> _Task requirements_:
Which lines come from the start of the records through the line that holds "Спецодежда и СИЗ (502, 2233)"? Write them out word for word.

====== Information shown ======

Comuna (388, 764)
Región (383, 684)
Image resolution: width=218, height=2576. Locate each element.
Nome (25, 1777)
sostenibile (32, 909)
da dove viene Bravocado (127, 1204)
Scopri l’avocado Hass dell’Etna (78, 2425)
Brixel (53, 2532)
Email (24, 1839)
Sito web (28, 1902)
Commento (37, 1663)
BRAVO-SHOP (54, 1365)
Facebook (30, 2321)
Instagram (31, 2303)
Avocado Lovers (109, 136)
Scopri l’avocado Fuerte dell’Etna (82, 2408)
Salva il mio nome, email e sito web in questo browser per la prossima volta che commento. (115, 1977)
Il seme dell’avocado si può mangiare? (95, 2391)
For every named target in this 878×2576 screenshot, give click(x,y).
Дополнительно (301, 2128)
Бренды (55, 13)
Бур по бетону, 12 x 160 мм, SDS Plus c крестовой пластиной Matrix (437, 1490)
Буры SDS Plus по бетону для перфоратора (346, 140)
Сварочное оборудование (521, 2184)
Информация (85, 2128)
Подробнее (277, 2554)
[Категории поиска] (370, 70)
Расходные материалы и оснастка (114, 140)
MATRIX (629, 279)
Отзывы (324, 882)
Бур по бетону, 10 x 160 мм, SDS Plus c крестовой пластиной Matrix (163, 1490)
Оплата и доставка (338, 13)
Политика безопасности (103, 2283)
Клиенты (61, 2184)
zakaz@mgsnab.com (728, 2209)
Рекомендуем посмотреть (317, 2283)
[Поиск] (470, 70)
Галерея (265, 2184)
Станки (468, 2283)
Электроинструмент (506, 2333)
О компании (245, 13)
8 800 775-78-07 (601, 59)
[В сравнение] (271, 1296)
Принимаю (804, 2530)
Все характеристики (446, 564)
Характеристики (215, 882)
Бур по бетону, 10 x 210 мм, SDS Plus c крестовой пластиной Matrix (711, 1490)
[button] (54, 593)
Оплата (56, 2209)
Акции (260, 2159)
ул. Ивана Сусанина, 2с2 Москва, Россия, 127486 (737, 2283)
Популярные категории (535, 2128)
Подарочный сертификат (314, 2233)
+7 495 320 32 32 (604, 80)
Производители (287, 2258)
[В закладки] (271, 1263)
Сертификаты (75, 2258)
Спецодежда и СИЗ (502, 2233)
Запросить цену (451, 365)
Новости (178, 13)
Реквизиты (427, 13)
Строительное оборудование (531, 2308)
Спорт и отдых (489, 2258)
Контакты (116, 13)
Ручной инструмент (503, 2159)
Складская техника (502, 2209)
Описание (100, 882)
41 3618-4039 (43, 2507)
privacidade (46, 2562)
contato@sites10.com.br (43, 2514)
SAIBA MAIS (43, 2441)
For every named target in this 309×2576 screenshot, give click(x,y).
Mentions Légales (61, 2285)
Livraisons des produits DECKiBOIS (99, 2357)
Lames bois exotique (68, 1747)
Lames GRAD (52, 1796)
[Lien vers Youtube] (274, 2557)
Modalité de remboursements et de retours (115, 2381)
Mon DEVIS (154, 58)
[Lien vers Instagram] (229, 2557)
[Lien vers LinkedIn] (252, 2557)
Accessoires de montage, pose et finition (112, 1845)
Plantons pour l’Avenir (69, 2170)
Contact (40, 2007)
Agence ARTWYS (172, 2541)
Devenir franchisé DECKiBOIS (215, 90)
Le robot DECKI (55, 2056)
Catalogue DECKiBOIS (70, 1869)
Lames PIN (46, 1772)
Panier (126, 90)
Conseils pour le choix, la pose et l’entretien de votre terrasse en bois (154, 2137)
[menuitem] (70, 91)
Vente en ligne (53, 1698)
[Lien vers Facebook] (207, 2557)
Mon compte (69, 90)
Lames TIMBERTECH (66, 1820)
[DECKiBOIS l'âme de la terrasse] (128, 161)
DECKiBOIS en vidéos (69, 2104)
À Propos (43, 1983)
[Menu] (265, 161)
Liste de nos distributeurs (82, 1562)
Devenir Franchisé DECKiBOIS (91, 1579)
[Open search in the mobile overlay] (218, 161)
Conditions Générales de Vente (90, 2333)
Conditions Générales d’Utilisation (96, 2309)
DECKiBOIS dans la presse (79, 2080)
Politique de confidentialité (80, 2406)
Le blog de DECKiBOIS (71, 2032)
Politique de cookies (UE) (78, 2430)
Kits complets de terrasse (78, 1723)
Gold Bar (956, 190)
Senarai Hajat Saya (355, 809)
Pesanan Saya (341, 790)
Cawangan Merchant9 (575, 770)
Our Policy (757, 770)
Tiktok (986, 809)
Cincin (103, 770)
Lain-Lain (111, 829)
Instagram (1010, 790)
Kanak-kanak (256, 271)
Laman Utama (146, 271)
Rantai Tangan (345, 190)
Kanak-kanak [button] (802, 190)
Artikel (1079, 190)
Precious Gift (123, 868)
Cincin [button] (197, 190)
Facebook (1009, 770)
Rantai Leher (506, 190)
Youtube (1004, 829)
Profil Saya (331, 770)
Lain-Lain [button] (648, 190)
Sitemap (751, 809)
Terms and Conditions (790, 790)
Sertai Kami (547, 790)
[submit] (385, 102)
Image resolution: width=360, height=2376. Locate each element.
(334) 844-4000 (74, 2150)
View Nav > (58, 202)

======

> _Task result_:
Comuna (388, 764)
Región (383, 684)
Image resolution: width=218, height=2576. Locate each element.
Nome (25, 1777)
sostenibile (32, 909)
da dove viene Bravocado (127, 1204)
Scopri l’avocado Hass dell’Etna (78, 2425)
Brixel (53, 2532)
Email (24, 1839)
Sito web (28, 1902)
Commento (37, 1663)
BRAVO-SHOP (54, 1365)
Facebook (30, 2321)
Instagram (31, 2303)
Avocado Lovers (109, 136)
Scopri l’avocado Fuerte dell’Etna (82, 2408)
Salva il mio nome, email e sito web in questo browser per la prossima volta che commento. (115, 1977)
Il seme dell’avocado si può mangiare? (95, 2391)
For every named target in this 878×2576 screenshot, give click(x,y).
Дополнительно (301, 2128)
Бренды (55, 13)
Бур по бетону, 12 x 160 мм, SDS Plus c крестовой пластиной Matrix (437, 1490)
Буры SDS Plus по бетону для перфоратора (346, 140)
Сварочное оборудование (521, 2184)
Информация (85, 2128)
Подробнее (277, 2554)
[Категории поиска] (370, 70)
Расходные материалы и оснастка (114, 140)
MATRIX (629, 279)
Отзывы (324, 882)
Бур по бетону, 10 x 160 мм, SDS Plus c крестовой пластиной Matrix (163, 1490)
Оплата и доставка (338, 13)
Политика безопасности (103, 2283)
Клиенты (61, 2184)
zakaz@mgsnab.com (728, 2209)
Рекомендуем посмотреть (317, 2283)
[Поиск] (470, 70)
Галерея (265, 2184)
Станки (468, 2283)
Электроинструмент (506, 2333)
О компании (245, 13)
8 800 775-78-07 (601, 59)
[В сравнение] (271, 1296)
Принимаю (804, 2530)
Все характеристики (446, 564)
Характеристики (215, 882)
Бур по бетону, 10 x 210 мм, SDS Plus c крестовой пластиной Matrix (711, 1490)
[button] (54, 593)
Оплата (56, 2209)
Акции (260, 2159)
ул. Ивана Сусанина, 2с2 Москва, Россия, 127486 (737, 2283)
Популярные категории (535, 2128)
Подарочный сертификат (314, 2233)
+7 495 320 32 32 (604, 80)
Производители (287, 2258)
[В закладки] (271, 1263)
Сертификаты (75, 2258)
Спецодежда и СИЗ (502, 2233)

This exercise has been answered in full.